▸ **TASKS TO COMPLETE**
#1 From the passage on SARS-CoV-2 and motor neurons, print the part starting at "A significant proportion" and ending at "membrane (M) protein.".
#2 Answer these questions about the passage on SARS-CoV-2 and motor neurons:
(a) Which four structural proteins does the SARS-CoV-2 genome encode?
(b) Which enzyme has a low expression level in the human brain?
(c) From what cells were the human motor neurons in the study differentiated in vitro?

▸ **SELECTED TEXT**
A significant proportion of patients experience neurological and neuromuscular symptoms during and after infection with the severe acute respiratory syndrome coronavirus 2 (SARS-CoV-2). Apart from the central nervous system (CNS), the peripheral nervous system (PNS) is also affected. In this study, the Italian authors investigated the effects of SARS-CoV-2 on the expression of the main SARS-CoV-2 receptors and infectability of human motor neurons (MNs) differentiated in vitro from induced pluripotent stem cells (iPSC-MNs).

SARS-CoV-2 is an enveloped, positive-sense, single-stranded RNA virus. Its genome encodes four structural proteins, namely the spike (S), envelope (E), nucleocapsid (N), and membrane (M) protein. 

It seems that SARS-CoV-2 uses various neuroinvasive strategies and entry pathways to invade the nervous system, such as infection of the nasal olfactory epithelium and axonal transport along the olfactory nerve, retrograde axonal transport, invasion by compromising the blood-brain barrier, retrograde virus spread from the lungs to the CNS via the vagus nerve, and the use of infected hematopoietic cells as “Trojan horses” (hematogenous route). It remains unknown whether observed neuromuscular manifestations of SARS-CoV-2 infection are caused by a direct viral invasion of motor neurons, and/or are a collateral injury resulting from an uncontrolled innate immune response. Damage to motor neurons leads to the deterioration of muscle function, manifested as muscle weakness, atrophy, or paralysis.

Two host-cell factors are important for SARS-CoV-2 viral entry into many cell types: angiotensin-converting enzyme 2 (ACE2), which is bound by the S protein, and transmembrane serine protease 2 (TMPRSS2), which cleaves the S protein, allowing this binding to take place. The expression level of ACE2 is low in the human brain. In contrast, the expression of neuropilin 1 (NRP1), CD147, TMPRSS2, and furin is higher and broader than ACE2, indicating that they may be putative mediators of SARS-CoV-2 entry into human nervous system cells. Accordingly, the authors of the present study assumed that infection of human motor neurons with SARS-CoV-2 mainly relies on CD147 and/or NRP1 binding.

▸ **ENTRIES SUPPLIED**
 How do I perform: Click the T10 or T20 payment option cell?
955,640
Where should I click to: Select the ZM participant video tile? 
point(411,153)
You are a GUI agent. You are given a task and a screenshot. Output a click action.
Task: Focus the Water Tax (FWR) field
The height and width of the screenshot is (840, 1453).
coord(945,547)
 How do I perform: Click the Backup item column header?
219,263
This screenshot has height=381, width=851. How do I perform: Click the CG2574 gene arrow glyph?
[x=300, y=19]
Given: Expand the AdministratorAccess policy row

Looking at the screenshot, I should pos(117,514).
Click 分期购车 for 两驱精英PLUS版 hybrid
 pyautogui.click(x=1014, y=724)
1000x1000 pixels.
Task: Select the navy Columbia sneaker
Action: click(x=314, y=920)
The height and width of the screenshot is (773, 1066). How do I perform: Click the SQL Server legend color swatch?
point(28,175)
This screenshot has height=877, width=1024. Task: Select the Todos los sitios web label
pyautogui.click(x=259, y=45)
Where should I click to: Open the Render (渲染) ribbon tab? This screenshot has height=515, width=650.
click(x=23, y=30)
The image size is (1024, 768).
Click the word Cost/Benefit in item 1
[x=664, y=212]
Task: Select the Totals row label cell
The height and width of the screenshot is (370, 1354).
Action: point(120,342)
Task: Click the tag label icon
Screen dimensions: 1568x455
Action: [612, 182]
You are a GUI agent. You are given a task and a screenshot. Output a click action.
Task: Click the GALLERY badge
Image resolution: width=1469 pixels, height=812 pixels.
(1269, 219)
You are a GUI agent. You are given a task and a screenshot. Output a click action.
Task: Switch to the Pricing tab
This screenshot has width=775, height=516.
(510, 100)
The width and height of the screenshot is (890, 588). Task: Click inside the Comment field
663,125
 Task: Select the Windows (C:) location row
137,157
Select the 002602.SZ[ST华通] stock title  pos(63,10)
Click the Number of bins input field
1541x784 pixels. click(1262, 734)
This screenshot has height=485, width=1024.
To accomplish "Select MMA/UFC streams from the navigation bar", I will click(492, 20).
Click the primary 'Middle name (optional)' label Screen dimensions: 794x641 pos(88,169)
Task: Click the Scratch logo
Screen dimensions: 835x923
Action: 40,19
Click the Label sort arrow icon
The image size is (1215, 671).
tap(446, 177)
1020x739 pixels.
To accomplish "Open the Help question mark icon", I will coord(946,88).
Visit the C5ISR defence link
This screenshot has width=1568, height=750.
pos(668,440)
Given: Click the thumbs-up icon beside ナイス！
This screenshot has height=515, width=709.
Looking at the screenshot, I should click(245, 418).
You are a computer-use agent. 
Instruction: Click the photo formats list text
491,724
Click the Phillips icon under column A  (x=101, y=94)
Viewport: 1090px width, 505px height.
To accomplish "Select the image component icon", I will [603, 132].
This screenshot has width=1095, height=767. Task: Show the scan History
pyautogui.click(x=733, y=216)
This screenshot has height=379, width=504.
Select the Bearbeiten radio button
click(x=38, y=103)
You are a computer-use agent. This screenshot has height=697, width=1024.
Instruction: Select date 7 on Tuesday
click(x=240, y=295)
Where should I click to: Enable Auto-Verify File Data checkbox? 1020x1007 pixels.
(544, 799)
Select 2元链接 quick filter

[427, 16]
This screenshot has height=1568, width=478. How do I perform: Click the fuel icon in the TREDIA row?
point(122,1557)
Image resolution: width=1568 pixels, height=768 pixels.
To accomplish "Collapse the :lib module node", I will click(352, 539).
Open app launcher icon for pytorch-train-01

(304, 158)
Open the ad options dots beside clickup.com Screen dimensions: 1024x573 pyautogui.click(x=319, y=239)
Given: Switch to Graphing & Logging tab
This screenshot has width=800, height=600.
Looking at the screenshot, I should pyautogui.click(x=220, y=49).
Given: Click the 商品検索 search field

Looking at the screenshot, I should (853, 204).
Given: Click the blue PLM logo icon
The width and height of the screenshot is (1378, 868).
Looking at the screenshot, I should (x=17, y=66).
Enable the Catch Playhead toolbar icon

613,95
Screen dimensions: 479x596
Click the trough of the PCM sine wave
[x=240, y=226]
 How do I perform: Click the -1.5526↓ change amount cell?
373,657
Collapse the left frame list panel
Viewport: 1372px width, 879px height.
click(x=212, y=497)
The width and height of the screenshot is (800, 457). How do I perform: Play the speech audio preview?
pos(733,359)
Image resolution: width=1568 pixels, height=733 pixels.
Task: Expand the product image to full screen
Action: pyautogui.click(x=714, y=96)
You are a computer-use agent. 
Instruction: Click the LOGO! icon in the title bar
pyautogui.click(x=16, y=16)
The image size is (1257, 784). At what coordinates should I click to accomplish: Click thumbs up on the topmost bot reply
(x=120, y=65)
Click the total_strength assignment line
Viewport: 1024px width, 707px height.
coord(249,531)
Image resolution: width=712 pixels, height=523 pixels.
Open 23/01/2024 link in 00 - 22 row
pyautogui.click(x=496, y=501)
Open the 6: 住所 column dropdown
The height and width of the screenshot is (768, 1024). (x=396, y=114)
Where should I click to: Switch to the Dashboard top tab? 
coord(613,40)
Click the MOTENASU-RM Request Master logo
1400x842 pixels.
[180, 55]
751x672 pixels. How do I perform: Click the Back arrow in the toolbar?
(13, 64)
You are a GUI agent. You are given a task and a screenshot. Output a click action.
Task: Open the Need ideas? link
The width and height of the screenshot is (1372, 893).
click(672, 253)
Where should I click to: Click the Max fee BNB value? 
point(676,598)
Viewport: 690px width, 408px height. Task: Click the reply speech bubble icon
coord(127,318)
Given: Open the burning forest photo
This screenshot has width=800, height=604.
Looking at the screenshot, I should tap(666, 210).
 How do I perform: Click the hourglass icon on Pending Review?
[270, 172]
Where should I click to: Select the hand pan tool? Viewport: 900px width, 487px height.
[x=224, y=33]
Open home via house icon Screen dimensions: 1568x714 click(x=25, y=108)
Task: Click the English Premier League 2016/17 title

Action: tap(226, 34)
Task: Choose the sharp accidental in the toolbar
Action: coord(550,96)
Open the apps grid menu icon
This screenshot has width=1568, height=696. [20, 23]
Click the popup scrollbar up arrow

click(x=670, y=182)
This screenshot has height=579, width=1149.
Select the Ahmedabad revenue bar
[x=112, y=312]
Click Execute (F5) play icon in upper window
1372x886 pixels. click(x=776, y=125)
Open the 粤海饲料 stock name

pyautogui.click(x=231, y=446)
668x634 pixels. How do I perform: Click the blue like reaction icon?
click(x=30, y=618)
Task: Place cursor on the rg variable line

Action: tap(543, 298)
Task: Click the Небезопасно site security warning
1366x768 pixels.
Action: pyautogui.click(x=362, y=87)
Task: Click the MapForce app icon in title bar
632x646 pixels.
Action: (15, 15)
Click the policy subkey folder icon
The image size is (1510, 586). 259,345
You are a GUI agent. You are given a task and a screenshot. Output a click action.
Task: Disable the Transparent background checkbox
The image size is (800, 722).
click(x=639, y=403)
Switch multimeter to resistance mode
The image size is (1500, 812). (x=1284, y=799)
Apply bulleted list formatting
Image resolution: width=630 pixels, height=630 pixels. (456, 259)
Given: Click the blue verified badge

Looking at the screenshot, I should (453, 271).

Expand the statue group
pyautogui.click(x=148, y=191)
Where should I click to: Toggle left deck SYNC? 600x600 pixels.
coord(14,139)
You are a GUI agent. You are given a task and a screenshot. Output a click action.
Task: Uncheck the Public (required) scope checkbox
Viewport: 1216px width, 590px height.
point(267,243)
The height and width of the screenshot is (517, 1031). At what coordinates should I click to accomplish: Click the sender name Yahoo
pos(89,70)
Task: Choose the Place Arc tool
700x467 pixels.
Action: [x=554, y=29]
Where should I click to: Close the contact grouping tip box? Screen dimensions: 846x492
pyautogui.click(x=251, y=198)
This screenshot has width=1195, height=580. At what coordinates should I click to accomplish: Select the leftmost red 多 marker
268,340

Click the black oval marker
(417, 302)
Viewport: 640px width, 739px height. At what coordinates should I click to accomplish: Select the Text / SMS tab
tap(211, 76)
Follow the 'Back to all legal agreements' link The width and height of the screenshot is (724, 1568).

▸ **EXPECTED OUTPUTS**
#1
A significant proportion of patients experience neurological and neuromuscular symptoms during and after infection with the severe acute respiratory syndrome coronavirus 2 (SARS-CoV-2). Apart from the central nervous system (CNS), the peripheral nervous system (PNS) is also affected. In this study, the Italian authors investigated the effects of SARS-CoV-2 on the expression of the main SARS-CoV-2 receptors and infectability of human motor neurons (MNs) differentiated in vitro from induced pluripotent stem cells (iPSC-MNs).

SARS-CoV-2 is an enveloped, positive-sense, single-stranded RNA virus. Its genome encodes four structural proteins, namely the spike (S), envelope (E), nucleocapsid (N), and membrane (M) protein.

#2
(a) The spike (S), envelope (E), nucleocapsid (N), and membrane (M) protein.
(b) Angiotensin-converting enzyme 2 (ACE2).
(c) Induced pluripotent stem cells (iPSCs).